Pisquei, atônita. "Isso foi... semanas atrás." Mencionei de passagem uma vez quando estávamos saindo da SDS. "Você se lembra?"

"Eu me lembro de tudo o que você diz," ele respondeu simplesmente, sentando-se de frente para mim. Desde o momento em que nos sentamos, o serviço foi impecável.

O garçom me chamou pelo nome e apresentou um cardápio personalizado que incluía meus pratos favoritos, incluindo coisas que eu não comia há anos. Até a carta de vinhos tinha um rótulo que mencionei casualmente que adorava, mas que nunca pude comprar. Eu olhei para a taça na minha mão e depois para o Lucian, que me observava com uma expressão indecifrável.

"Por que você tá fazendo tudo isso?" eu sussurrei. Parecia demais. Avassalador.

"Porque você merece ser valorizada," Lucian respondeu. "E porque quero que você saiba que tô falando sério. Não quero ser apenas o seu treinador, um acompanhante pra festas ou alguém pra olhar feio pro seu ex. Quero ser mais do que isso."

Meus batimentos travaram.

"Sei que nossa história começou de forma pouco convencional," ele continuou. "Quando salvei sua vida e te convidei pra SDS, eu não achava que fosse além disso. Mas foi, Sera. Sua beleza, força e resiliência me admiram." Ele estendeu a mão e pegou a minha. "Sera, se você me quiser, eu quero estar ao seu lado não apenas como amigo. Quero ser seu namorado. Seu companheiro. Seu protetor. Quero que conte comigo como nunca contou com ninguém."

A sinceridade na voz dele quase me desarmou. Depois de tudo o que passei, ser deixada de lado, odiada, ignorada e menosprezada pela minha família, era difícil acreditar que alguém me queria, não por obrigação ou redenção, mas simplesmente porque escolheu.

"Eu quero tudo isso também," eu murmurei, a voz trêmula. "Eu escolho você, Lucian."

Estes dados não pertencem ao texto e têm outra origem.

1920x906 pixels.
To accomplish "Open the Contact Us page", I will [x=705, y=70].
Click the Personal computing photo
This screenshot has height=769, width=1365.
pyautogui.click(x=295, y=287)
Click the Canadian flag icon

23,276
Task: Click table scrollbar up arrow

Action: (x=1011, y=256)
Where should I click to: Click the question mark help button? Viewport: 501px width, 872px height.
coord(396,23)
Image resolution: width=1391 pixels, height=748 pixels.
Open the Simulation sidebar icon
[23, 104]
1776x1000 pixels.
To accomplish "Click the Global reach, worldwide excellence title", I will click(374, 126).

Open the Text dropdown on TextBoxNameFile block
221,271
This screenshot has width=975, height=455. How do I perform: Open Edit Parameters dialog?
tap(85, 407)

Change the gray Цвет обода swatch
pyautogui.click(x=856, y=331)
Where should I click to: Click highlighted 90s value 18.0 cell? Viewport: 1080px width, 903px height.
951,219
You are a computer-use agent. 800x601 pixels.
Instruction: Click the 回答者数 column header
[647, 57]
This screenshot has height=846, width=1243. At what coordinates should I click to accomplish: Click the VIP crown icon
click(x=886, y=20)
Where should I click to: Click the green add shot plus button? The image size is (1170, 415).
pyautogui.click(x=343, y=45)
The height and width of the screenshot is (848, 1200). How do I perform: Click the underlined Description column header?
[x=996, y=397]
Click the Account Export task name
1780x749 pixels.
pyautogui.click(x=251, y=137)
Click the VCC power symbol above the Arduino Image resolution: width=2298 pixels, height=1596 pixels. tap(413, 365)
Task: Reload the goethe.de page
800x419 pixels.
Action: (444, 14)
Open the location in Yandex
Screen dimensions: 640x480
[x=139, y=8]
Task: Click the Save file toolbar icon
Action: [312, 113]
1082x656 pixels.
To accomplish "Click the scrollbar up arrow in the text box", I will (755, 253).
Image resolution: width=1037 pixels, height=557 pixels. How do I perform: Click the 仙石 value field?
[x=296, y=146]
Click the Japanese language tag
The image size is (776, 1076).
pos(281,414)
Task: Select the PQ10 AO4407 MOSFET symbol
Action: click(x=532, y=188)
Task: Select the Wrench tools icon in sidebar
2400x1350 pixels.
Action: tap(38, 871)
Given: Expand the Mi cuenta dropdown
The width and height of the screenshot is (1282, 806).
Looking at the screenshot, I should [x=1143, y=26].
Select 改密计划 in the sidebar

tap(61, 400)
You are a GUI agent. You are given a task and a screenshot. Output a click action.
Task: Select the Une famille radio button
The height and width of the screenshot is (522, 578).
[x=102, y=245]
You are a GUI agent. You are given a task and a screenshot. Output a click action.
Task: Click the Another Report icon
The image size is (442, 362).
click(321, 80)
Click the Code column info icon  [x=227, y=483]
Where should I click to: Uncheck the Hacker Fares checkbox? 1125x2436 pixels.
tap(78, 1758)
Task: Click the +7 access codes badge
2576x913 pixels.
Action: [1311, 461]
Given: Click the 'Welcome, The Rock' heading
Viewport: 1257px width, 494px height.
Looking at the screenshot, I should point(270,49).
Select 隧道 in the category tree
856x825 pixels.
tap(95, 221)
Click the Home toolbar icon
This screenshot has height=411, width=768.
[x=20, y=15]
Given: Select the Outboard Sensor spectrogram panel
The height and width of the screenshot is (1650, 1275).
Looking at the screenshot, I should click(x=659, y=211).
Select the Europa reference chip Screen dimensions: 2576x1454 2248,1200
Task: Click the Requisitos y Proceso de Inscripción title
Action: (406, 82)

Os olhos dele se iluminaram com uma alegria que senti percorrendo meu corpo até a ponta dos pés. Ele entrelaçou nossos dedos e se aproximou lentamente. Eu fiz o mesmo enquanto meu coração batia forte no peito. Eu podia sentir o calor da respiração dele nos meus lábios e esperava que esse beijo...

As janelas estilhaçaram.

Lucian e eu recuamos enquanto gritos cortavam o ar e o vidro caía como se fosse purpurina.

Os instintos afiados que desenvolvi na SDS tomaram conta de mim e me joguei para fora do assento no exato momento em que um invasor enorme pulou pela janela agora quebrada, suas garras quase me acertando. Mais dois surgiram logo atrás, com os olhos brilhando com sede de sangue.

O caos se instalou. Clientes corriam em todas as direções, alguns se esconderam sob as mesas, outros congelaram de medo.

"Lucian!" eu ofeguei, o medo apertando meu coração como um torno.

Ele já estava tirando a camisa e seus olhos escureceram. "Saia daqui," ele disse baixo, com o olhar fixo no primeiro invasor que havia voltado sua atenção feroz para nós.

"Eu posso ajudar," eu disse. "Você me treinou pra..."

"Não!" ele interrompeu e eu me encolhi. Às vezes, eu esquecia que o Lucian era um Alfa por causa de quão gentil e caloroso ele era, mas a autoridade naquela palavra única me lembrou. "Você não tem uma loba, não tá segura aqui."

"Mas..."

"Saia daqui. Vá com os funcionários. Eles vão te levar pra um lugar seguro junto com todos os outros. Não discuta."